> **Work item**
Copy all entries exactly.
§
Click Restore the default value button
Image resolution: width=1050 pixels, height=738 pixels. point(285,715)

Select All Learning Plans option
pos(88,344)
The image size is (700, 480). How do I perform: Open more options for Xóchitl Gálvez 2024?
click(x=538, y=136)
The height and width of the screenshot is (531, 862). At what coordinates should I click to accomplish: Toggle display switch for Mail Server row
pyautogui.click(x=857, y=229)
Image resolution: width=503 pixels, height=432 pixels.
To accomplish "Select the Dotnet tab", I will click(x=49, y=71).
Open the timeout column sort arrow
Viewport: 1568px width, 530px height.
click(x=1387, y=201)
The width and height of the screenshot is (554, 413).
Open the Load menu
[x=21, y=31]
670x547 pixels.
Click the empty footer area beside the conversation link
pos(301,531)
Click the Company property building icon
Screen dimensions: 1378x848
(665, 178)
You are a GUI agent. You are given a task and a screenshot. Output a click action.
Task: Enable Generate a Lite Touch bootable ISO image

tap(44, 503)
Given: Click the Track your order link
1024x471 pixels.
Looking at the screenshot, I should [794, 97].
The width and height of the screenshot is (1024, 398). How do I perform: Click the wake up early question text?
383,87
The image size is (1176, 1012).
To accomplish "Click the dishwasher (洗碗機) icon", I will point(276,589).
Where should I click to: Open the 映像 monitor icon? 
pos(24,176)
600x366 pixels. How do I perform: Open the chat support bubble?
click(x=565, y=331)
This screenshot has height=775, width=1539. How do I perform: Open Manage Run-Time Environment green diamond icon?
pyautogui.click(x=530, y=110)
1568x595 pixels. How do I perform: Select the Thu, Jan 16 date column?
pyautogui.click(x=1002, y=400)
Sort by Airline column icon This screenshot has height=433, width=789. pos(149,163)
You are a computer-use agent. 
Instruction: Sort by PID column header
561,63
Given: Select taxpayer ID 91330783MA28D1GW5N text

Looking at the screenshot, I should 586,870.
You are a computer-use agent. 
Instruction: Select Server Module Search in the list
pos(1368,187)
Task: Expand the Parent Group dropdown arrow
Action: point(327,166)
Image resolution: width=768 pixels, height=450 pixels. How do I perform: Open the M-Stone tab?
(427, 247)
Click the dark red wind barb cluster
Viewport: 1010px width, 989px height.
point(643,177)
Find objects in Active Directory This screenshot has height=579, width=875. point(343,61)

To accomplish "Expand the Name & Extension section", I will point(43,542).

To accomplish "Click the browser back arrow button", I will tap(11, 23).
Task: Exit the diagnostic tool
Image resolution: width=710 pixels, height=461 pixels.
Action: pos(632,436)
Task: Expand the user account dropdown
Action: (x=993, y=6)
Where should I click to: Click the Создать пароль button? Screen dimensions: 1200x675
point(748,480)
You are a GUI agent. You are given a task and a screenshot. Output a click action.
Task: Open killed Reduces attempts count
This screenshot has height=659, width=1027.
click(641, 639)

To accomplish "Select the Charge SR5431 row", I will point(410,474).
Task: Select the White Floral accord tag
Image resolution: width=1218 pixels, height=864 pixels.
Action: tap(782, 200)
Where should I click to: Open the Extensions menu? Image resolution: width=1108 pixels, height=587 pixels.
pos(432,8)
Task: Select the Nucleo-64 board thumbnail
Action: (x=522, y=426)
§
> **Response to this exercise**
Click Restore the default value button
Image resolution: width=1050 pixels, height=738 pixels. point(285,715)

Select All Learning Plans option
pos(88,344)
The image size is (700, 480). How do I perform: Open more options for Xóchitl Gálvez 2024?
click(x=538, y=136)
The height and width of the screenshot is (531, 862). At what coordinates should I click to accomplish: Toggle display switch for Mail Server row
pyautogui.click(x=857, y=229)
Image resolution: width=503 pixels, height=432 pixels.
To accomplish "Select the Dotnet tab", I will click(x=49, y=71).
Open the timeout column sort arrow
Viewport: 1568px width, 530px height.
click(x=1387, y=201)
The width and height of the screenshot is (554, 413).
Open the Load menu
[x=21, y=31]
670x547 pixels.
Click the empty footer area beside the conversation link
pos(301,531)
Click the Company property building icon
Screen dimensions: 1378x848
(665, 178)
You are a GUI agent. You are given a task and a screenshot. Output a click action.
Task: Enable Generate a Lite Touch bootable ISO image

tap(44, 503)
Given: Click the Track your order link
1024x471 pixels.
Looking at the screenshot, I should [794, 97].
The width and height of the screenshot is (1024, 398). How do I perform: Click the wake up early question text?
383,87
The image size is (1176, 1012).
To accomplish "Click the dishwasher (洗碗機) icon", I will point(276,589).
Where should I click to: Open the 映像 monitor icon? 
pos(24,176)
600x366 pixels. How do I perform: Open the chat support bubble?
click(x=565, y=331)
This screenshot has height=775, width=1539. How do I perform: Open Manage Run-Time Environment green diamond icon?
pyautogui.click(x=530, y=110)
1568x595 pixels. How do I perform: Select the Thu, Jan 16 date column?
pyautogui.click(x=1002, y=400)
Sort by Airline column icon This screenshot has height=433, width=789. pos(149,163)
You are a computer-use agent. 
Instruction: Sort by PID column header
561,63
Given: Select taxpayer ID 91330783MA28D1GW5N text

Looking at the screenshot, I should 586,870.
You are a computer-use agent. 
Instruction: Select Server Module Search in the list
pos(1368,187)
Task: Expand the Parent Group dropdown arrow
Action: point(327,166)
Image resolution: width=768 pixels, height=450 pixels. How do I perform: Open the M-Stone tab?
(427, 247)
Click the dark red wind barb cluster
Viewport: 1010px width, 989px height.
point(643,177)
Find objects in Active Directory This screenshot has height=579, width=875. point(343,61)

To accomplish "Expand the Name & Extension section", I will point(43,542).

To accomplish "Click the browser back arrow button", I will tap(11, 23).
Task: Exit the diagnostic tool
Image resolution: width=710 pixels, height=461 pixels.
Action: pos(632,436)
Task: Expand the user account dropdown
Action: (x=993, y=6)
Where should I click to: Click the Создать пароль button? Screen dimensions: 1200x675
point(748,480)
You are a GUI agent. You are given a task and a screenshot. Output a click action.
Task: Open killed Reduces attempts count
This screenshot has height=659, width=1027.
click(641, 639)

To accomplish "Select the Charge SR5431 row", I will point(410,474).
Task: Select the White Floral accord tag
Image resolution: width=1218 pixels, height=864 pixels.
Action: tap(782, 200)
Where should I click to: Open the Extensions menu? Image resolution: width=1108 pixels, height=587 pixels.
pos(432,8)
Task: Select the Nucleo-64 board thumbnail
Action: (x=522, y=426)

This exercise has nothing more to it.